(Records contained in a dataset)
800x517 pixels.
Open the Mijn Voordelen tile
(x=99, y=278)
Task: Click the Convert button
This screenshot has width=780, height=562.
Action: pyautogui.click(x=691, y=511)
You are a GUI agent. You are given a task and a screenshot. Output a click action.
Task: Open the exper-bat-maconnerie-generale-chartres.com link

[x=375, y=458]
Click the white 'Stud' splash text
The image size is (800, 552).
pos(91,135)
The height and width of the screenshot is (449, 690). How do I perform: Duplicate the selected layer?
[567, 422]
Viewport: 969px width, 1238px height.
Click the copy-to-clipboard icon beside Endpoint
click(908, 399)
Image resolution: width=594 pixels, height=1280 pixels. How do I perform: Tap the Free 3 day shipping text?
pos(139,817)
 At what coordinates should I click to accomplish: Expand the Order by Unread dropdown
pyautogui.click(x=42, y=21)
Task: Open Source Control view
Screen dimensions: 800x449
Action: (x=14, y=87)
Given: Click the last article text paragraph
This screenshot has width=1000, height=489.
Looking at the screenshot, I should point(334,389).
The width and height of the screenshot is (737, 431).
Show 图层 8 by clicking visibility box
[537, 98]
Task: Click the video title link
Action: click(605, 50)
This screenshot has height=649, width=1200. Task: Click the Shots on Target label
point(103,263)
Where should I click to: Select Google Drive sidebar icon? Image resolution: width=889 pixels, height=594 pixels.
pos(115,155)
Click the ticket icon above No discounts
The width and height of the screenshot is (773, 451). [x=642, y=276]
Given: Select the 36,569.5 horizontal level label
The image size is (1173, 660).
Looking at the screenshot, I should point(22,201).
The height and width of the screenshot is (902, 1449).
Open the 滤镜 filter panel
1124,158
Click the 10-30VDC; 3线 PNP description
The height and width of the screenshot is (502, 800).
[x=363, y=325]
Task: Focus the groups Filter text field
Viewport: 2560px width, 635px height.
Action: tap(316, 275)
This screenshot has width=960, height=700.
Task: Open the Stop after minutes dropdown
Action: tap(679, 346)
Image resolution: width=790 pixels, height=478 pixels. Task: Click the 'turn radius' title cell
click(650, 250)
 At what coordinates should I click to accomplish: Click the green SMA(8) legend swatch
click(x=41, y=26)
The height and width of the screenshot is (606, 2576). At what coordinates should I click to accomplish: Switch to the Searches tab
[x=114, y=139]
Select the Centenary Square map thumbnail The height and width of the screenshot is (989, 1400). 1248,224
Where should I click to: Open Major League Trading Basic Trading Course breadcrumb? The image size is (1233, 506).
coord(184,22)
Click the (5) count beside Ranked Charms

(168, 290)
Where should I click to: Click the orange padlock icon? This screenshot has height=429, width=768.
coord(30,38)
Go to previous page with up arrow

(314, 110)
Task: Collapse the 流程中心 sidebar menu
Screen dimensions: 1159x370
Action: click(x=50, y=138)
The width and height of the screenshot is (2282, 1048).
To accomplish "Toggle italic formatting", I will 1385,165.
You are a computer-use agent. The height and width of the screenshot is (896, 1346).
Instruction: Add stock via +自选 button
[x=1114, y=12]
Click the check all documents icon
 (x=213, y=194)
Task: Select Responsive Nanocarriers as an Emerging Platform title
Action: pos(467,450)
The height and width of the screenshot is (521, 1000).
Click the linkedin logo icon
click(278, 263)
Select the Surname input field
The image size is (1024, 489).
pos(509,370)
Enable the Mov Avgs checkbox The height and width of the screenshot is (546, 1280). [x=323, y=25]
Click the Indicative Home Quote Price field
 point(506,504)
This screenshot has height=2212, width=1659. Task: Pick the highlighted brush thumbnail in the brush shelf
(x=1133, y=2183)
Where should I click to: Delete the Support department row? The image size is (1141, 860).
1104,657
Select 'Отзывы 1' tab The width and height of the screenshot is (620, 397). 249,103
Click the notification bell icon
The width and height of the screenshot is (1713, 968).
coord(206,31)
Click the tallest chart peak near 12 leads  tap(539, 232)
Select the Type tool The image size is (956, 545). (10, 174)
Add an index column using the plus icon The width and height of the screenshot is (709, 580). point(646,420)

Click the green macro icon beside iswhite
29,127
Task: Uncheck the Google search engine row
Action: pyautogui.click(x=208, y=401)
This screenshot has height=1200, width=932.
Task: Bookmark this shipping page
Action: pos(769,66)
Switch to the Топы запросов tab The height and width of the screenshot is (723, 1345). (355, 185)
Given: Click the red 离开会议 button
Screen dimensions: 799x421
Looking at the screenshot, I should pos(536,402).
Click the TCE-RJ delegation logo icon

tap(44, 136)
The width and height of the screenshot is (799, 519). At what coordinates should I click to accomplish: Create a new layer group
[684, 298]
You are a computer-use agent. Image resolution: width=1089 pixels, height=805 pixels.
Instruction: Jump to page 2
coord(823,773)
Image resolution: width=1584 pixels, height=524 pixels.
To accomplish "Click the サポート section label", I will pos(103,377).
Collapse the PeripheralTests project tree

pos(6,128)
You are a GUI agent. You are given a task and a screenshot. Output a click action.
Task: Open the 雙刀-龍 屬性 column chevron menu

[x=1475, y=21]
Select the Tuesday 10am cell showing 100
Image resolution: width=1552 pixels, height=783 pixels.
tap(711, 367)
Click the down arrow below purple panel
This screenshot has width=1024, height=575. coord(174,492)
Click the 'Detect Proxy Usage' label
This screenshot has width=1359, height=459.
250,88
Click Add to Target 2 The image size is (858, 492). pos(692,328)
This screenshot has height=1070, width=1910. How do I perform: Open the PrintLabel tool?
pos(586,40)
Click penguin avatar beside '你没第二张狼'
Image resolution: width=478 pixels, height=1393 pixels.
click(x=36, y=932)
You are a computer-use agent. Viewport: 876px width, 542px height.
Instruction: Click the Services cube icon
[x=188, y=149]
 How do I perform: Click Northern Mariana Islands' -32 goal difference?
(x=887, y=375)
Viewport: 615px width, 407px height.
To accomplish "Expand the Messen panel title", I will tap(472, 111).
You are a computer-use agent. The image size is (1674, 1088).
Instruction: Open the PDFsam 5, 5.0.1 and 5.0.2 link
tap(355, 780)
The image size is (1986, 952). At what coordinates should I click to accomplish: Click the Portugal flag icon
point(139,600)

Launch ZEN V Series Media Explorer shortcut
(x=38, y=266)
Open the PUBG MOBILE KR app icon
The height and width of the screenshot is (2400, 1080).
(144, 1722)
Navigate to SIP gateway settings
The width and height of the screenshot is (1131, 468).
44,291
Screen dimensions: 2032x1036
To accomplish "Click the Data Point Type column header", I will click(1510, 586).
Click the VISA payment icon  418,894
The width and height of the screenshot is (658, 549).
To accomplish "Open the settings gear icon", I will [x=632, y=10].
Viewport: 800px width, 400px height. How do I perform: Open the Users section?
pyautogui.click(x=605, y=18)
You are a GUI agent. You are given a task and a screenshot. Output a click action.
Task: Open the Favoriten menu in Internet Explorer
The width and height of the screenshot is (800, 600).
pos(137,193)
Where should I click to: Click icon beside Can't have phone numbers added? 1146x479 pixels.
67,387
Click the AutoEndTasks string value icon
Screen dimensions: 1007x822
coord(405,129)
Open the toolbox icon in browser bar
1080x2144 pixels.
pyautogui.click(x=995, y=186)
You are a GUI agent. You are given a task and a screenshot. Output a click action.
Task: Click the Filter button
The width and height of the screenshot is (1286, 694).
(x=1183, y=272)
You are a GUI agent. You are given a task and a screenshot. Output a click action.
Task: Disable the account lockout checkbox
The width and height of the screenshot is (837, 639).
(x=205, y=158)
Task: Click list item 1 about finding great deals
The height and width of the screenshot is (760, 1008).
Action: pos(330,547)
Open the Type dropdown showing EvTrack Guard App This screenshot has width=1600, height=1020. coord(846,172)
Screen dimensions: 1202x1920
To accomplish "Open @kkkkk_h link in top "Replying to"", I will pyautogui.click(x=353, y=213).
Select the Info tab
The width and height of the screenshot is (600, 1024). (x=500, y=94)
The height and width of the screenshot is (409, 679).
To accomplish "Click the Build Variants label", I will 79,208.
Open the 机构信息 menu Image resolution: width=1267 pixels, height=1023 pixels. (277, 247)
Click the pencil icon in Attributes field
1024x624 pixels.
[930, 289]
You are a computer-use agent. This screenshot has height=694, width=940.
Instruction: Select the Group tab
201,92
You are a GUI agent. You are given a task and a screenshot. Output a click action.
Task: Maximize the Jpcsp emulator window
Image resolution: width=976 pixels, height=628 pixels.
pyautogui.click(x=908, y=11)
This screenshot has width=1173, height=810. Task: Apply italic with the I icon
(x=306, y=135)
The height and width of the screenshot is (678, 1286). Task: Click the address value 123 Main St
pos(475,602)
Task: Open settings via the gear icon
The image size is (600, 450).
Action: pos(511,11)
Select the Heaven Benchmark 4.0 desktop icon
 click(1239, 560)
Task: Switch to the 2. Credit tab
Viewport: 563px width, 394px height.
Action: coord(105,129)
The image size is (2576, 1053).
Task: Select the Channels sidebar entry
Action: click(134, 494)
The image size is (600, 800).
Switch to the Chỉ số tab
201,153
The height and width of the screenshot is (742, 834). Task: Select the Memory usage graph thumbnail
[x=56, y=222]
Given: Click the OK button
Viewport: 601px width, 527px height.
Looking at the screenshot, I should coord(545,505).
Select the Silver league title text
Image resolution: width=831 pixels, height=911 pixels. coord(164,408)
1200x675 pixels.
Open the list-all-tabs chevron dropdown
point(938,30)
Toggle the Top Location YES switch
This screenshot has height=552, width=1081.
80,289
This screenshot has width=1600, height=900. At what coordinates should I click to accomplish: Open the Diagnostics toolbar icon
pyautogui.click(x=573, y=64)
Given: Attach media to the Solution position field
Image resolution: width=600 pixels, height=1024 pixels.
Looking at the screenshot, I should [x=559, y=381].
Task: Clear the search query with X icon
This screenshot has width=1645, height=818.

* **To do**: Above are the records; copy exactly the lines from the line with "You are a computer-use agent. Viewport: 876px" through the line with "Screen dimensions: 1202x1920", both included.

* **Exercise output**:
You are a computer-use agent. Viewport: 876px width, 542px height.
Instruction: Click the Services cube icon
[x=188, y=149]
 How do I perform: Click Northern Mariana Islands' -32 goal difference?
(x=887, y=375)
Viewport: 615px width, 407px height.
To accomplish "Expand the Messen panel title", I will tap(472, 111).
You are a computer-use agent. The image size is (1674, 1088).
Instruction: Open the PDFsam 5, 5.0.1 and 5.0.2 link
tap(355, 780)
The image size is (1986, 952). At what coordinates should I click to accomplish: Click the Portugal flag icon
point(139,600)

Launch ZEN V Series Media Explorer shortcut
(x=38, y=266)
Open the PUBG MOBILE KR app icon
The height and width of the screenshot is (2400, 1080).
(144, 1722)
Navigate to SIP gateway settings
The width and height of the screenshot is (1131, 468).
44,291
Screen dimensions: 2032x1036
To accomplish "Click the Data Point Type column header", I will click(1510, 586).
Click the VISA payment icon  418,894
The width and height of the screenshot is (658, 549).
To accomplish "Open the settings gear icon", I will [x=632, y=10].
Viewport: 800px width, 400px height. How do I perform: Open the Users section?
pyautogui.click(x=605, y=18)
You are a GUI agent. You are given a task and a screenshot. Output a click action.
Task: Open the Favoriten menu in Internet Explorer
The width and height of the screenshot is (800, 600).
pos(137,193)
Where should I click to: Click icon beside Can't have phone numbers added? 1146x479 pixels.
67,387
Click the AutoEndTasks string value icon
Screen dimensions: 1007x822
coord(405,129)
Open the toolbox icon in browser bar
1080x2144 pixels.
pyautogui.click(x=995, y=186)
You are a GUI agent. You are given a task and a screenshot. Output a click action.
Task: Click the Filter button
The width and height of the screenshot is (1286, 694).
(x=1183, y=272)
You are a GUI agent. You are given a task and a screenshot. Output a click action.
Task: Disable the account lockout checkbox
The width and height of the screenshot is (837, 639).
(x=205, y=158)
Task: Click list item 1 about finding great deals
The height and width of the screenshot is (760, 1008).
Action: pos(330,547)
Open the Type dropdown showing EvTrack Guard App This screenshot has width=1600, height=1020. coord(846,172)
Screen dimensions: 1202x1920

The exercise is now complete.